Once upon a time, it seemed like a good idea to regularly change your passwords.
The logic was that over weeks or months, someone might look over your shoulder, or see it written on a post-it note on your monitor, or somehow figure out your password, and that you could confound these scoundrels by regularly changing it – even if it was ‘just in case’.
But it turns out that regularly changing your password is a terrible idea, at least if the only reason for it is that some months have passed. When people, at least those without password managers, have to change passwords often, they tend to choose easier passwords or write them down more frequently (again, if there’s no password manager used) even leaving them on post-its right on the monitor. This might put their accounts even more at risk.
In general, changing passwords regularly adds very little or no security, since adding a new password when the old one wasn’t compromised doesn’t necessarily make you more secure.
Unfortunately, there are still companies and accounts that force time-regulated password changes. Some notions die slowly.
So *do not* make it a habit to regularly change your passwords. Instead, as we’ve outlined in other posts do these three things:
- Use long, strong, unique passwords
- Use a password manager,
- Use two-factor authentication when possible to double-lock your accounts.
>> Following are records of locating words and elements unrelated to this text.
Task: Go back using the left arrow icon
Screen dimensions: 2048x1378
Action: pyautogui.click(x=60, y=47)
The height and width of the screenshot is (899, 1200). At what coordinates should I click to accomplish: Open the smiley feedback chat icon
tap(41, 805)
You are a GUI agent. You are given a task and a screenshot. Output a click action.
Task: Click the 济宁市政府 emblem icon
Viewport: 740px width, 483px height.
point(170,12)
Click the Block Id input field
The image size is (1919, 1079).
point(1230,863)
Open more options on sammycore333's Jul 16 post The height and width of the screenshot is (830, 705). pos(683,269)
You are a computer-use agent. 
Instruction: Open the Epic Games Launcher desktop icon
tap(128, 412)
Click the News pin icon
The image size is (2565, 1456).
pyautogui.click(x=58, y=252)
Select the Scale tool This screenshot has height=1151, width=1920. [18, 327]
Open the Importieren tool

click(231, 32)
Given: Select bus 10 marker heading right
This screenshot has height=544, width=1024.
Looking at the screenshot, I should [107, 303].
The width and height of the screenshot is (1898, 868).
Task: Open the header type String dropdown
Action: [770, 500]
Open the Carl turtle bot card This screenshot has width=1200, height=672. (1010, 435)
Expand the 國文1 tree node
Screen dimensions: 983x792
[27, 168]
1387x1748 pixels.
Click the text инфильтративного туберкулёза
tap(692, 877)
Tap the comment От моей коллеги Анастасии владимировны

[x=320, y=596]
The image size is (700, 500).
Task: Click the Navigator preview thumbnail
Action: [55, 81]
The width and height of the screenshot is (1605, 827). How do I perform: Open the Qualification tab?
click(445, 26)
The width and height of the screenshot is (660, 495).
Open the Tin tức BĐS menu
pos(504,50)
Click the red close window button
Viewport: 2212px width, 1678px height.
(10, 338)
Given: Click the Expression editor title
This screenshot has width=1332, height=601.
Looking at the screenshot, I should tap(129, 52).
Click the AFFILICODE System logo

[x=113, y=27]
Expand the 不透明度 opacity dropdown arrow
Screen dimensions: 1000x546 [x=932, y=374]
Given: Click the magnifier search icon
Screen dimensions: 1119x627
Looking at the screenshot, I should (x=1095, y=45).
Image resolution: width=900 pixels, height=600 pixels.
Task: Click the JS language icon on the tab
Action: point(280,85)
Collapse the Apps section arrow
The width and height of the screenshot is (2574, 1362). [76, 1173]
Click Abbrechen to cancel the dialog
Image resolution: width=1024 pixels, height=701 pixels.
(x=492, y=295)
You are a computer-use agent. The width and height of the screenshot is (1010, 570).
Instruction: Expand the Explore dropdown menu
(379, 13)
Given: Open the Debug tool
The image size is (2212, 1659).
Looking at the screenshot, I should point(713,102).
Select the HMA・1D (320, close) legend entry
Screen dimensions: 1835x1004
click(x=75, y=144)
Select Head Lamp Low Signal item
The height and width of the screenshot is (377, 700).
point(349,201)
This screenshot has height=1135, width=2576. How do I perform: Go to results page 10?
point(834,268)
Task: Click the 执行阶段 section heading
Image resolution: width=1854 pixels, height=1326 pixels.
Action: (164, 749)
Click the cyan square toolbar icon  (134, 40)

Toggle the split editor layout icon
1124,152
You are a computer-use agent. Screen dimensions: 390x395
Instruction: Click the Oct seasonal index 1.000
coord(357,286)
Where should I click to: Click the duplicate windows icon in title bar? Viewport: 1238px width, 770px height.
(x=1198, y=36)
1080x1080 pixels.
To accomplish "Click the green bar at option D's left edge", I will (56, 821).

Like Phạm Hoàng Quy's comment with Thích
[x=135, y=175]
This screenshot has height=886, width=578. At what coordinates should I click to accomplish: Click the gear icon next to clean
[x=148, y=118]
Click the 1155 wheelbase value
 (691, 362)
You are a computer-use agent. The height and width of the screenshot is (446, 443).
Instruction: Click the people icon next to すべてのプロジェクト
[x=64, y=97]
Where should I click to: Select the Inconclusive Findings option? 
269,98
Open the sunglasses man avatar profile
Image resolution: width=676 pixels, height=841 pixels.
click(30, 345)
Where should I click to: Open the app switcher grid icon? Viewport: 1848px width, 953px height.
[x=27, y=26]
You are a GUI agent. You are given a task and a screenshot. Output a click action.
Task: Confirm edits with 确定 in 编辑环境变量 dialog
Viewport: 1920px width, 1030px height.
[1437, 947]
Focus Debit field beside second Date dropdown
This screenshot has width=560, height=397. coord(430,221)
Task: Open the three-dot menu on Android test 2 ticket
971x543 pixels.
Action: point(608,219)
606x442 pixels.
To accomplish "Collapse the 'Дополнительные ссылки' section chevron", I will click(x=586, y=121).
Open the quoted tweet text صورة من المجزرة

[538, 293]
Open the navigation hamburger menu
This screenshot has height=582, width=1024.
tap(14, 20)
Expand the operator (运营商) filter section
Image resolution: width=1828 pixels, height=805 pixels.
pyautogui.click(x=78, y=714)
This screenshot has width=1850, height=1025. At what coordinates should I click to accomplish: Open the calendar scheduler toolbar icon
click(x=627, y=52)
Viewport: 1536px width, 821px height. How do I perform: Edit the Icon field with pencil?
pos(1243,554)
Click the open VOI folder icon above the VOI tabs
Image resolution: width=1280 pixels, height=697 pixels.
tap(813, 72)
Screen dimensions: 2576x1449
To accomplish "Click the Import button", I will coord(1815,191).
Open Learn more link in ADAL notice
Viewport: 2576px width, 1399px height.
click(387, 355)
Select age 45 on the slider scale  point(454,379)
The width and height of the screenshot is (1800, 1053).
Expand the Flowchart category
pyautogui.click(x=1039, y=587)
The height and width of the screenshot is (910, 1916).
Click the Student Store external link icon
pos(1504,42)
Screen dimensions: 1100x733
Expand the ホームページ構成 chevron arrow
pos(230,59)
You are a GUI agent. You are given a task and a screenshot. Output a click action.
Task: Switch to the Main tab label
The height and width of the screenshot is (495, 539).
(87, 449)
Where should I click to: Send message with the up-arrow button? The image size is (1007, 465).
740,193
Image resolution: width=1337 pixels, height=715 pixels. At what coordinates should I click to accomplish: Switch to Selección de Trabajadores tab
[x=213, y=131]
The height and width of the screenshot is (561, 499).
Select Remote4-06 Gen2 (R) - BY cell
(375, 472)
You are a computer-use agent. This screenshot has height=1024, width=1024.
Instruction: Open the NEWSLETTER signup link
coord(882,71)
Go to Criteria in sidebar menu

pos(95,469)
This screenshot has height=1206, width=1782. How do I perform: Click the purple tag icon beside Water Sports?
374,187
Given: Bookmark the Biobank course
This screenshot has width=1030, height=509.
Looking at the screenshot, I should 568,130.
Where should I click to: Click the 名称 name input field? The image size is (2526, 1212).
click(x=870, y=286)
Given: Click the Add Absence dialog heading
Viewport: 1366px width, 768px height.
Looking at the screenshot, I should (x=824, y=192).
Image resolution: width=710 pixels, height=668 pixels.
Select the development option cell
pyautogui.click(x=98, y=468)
Only change your password:
When your password was in a data breach (Part I)
If the data from one of your accounts is stolen and shared publicly—as in, via a data breach—you should immediately change your password on that account. While you’re likely to learn about these via the news or, if a service/company has emailed you telling you accounts may have been compromised, it’s a good habit to check haveibeenpwned.com (HIBP) once in a while to make sure your accounts aren’t compromised.
If they are, reset your password.
When your password was in a data breach (Part II)
When one of your passwords is leaked in a data breach, if you have reused it that same password on any other accounts, reset the password on every account that used it. Hackers will use password and email combinations on other accounts knowing how frequent password use is. Changing your password removes the risk of your account being compromised.
When your password is too weak for the account
Your most important accounts – email, banks, social media, cloud storage, etc. – need really strong passwords. If you ever realize that an account could be used could embarrass you, steal from you, or control important information about you, you should immediately change that password to make it longer and stronger.
On other accounts, which hold less valuable data or have less inherent risk, they may not require as strong a password but you should never use super common, super short, or super easy to guess passwords. If your password is ‘password’ or ‘tarheals’ or anything that simple, it’s time to strengthen it.
When you’ve shared a password
If you’ve shared a password with a loved one, friend, or co-worker and no longer trust them or are in contact with them, it’s time to change that password. There’s no need to take the risk of someone you’re no longer in contact with having access to one of your accounts.
If there’s suspicious activity on your account
Many accounts – like Apple or Dropbox or LinkedIn – can show you all the dates and locations and devices that have recently logged into your account. If you ever see suspicious records in these lists, change your password.
Similarly, if you have 2FA on an account and randomly get a code texted to you to login, it’s a sign that someone’s attempted to get into your account and knows your password. Change your password immediately.
High Value Password Rotation
While we said above that time is not the best driver of password changes, there is one exception we’d make. For you high value accounts where you do not (or cannot) use two-factor authentication, changing your password as some regular interval – perhaps annually – is not an entirely bad idea.
The logic is this; password breaches happen, and even the biggest companies can have their systems hacked and passwords stolen. Often these thefts go undetected, and unreported, for months or years. And often those passwords do not circulate for months or years. So at any given moment, your bank or social account has been breached but you may never know. By making an occasional password change, you protect yourself against any unreported breach that occured before the day of your change.
Assuming you use a password manager on these high value accounts, this type of password change will not fall victim to the old risks; you won’t choose an unsafe new password and there is no hassle at all in using the new one (since the PW Manager enters it for you.). So there is just the relatively small time and energy of making the change. Not a bad price to pay for peace of mind.
If you have 2FA on any account, especially if you’ve disabled SMS and have an authenticator app or FIDO/security key, this small risk of unreported breach is less of a concern. If that’s the case, we probably wouldn’t bother making a password change ever, unless one of the other risk conditions occurs.
Password Manager Audits
Password managers such as Dashlane and 1Password have additional features that let you know whether one of your passwords are at risk. 1Password has Watchtower, which integrates with HIBP to alert you if an account has been part of a data breach. The tool will also let you know if a password is a duplicate or if an account offers 2FA. Dashlane, on the other hand has a data breach alert service and lets you easily update any weak or reused passwords with one click.
Remember, passwords are often good enough as long as you follow some basic guidelines. Once you set them, you don’t need to change them unless one of the above scenarios apply. To make it all easy for you, we recommend using a password manager.